DATASET:
=-=-=-=-=

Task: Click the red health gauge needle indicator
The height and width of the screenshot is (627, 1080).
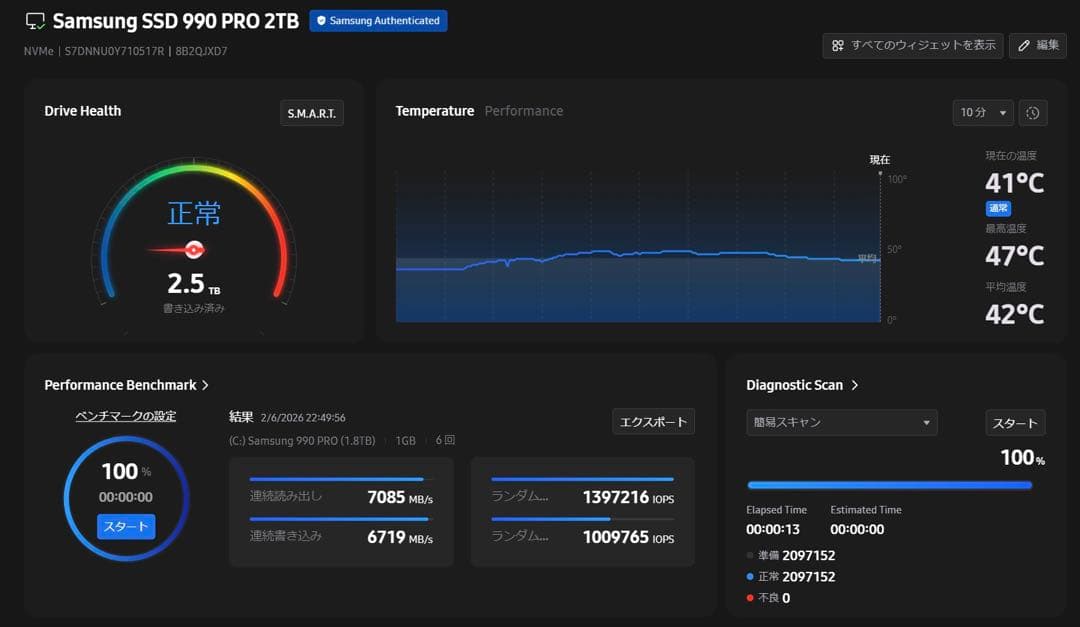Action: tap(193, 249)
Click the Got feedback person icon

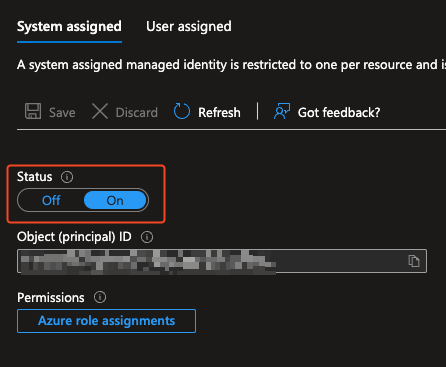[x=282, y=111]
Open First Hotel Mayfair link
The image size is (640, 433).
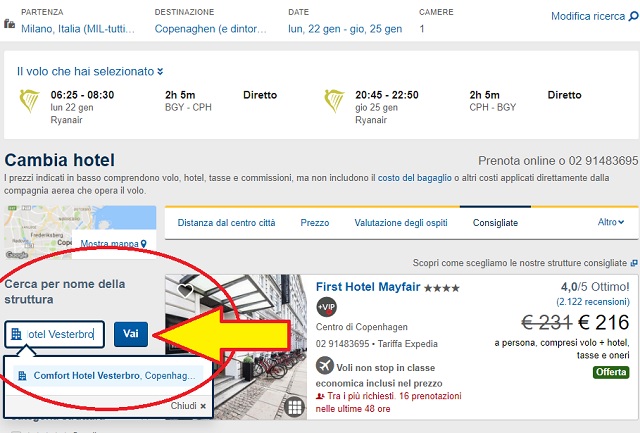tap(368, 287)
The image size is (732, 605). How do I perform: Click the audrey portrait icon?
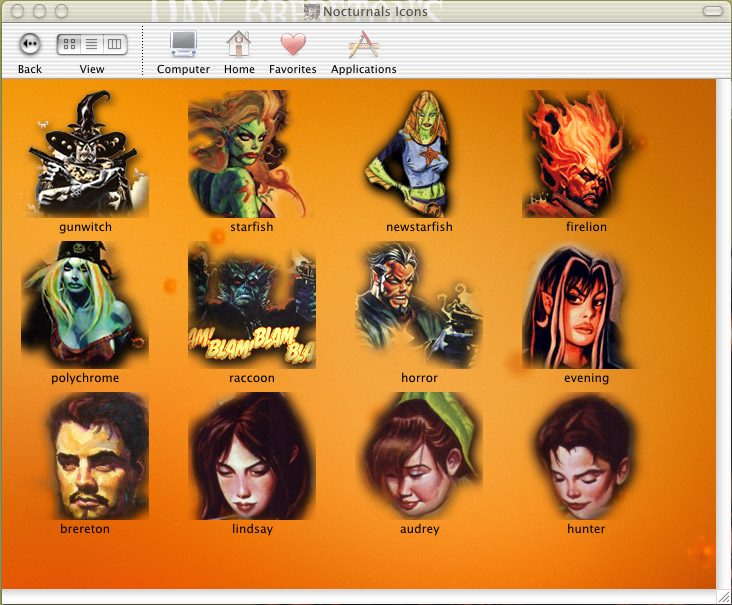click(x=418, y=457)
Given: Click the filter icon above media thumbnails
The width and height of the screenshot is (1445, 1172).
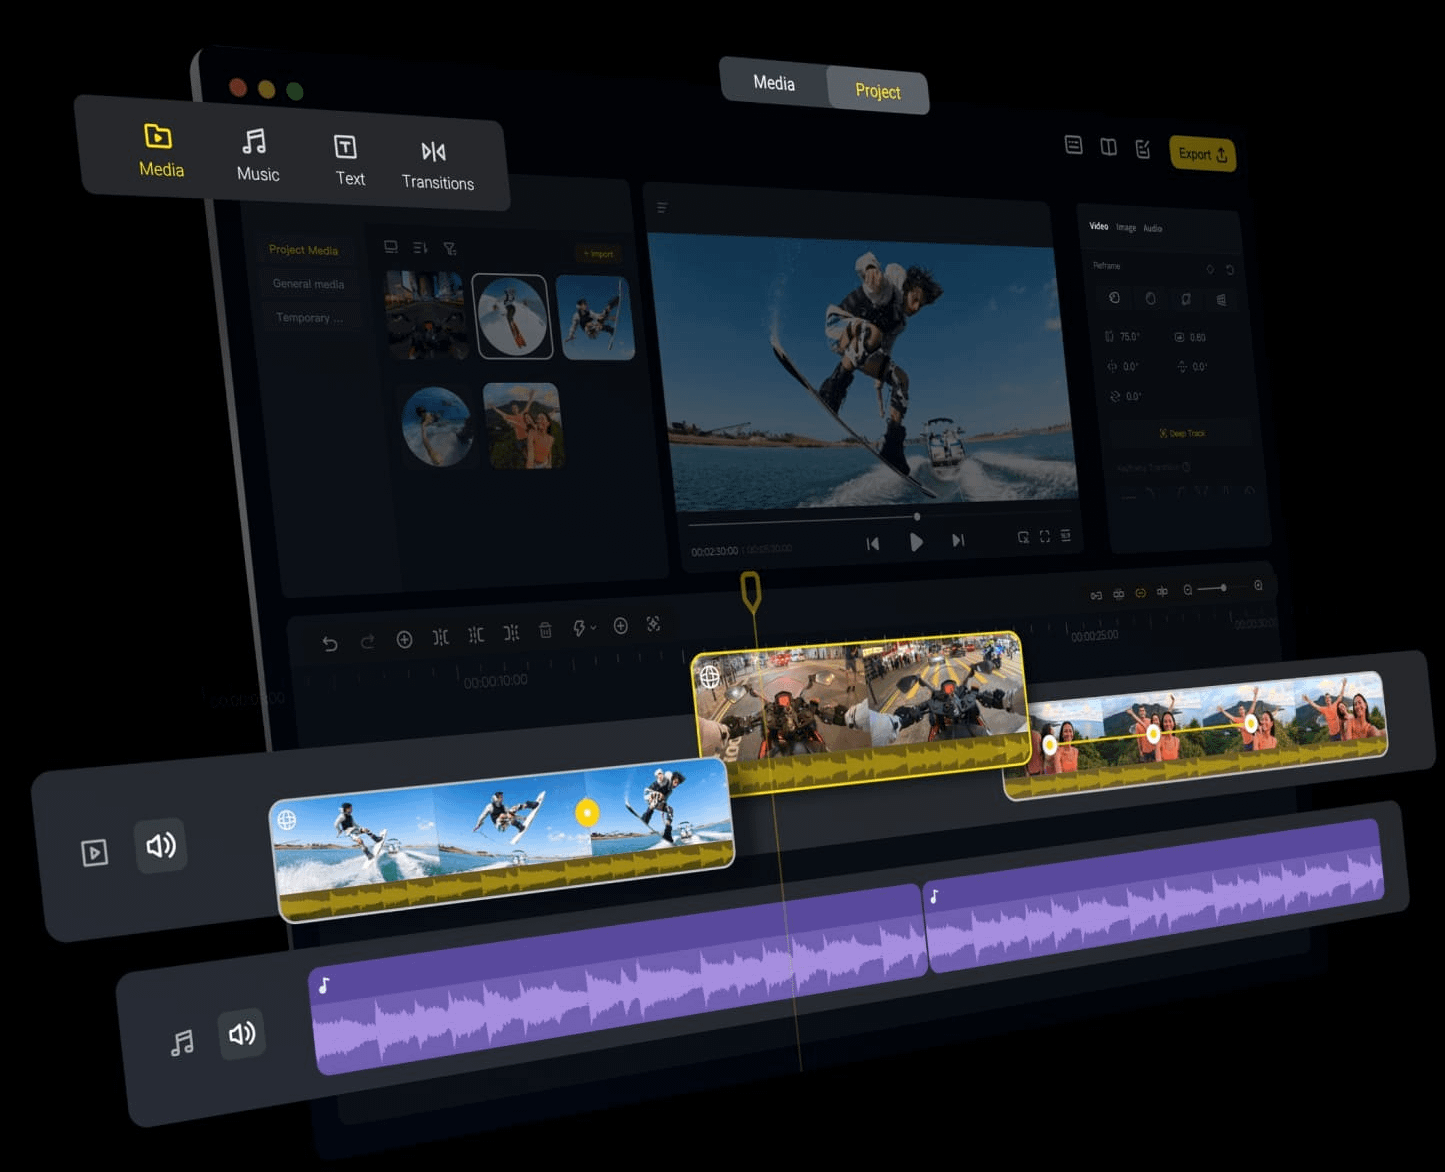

=-=-=-=-=

TASK TO COMPLETE:
I would like the lines from the one with "Click the Got feedback person icon" through the last line of the data above retyped exactly, with pictures left out, please.

SOLUTION TO THE PROBLEM:
Click the Got feedback person icon

[x=282, y=111]
Open First Hotel Mayfair link
The image size is (640, 433).
tap(368, 287)
The image size is (732, 605). How do I perform: Click the audrey portrait icon?
click(x=418, y=457)
Given: Click the filter icon above media thumbnails
The width and height of the screenshot is (1445, 1172).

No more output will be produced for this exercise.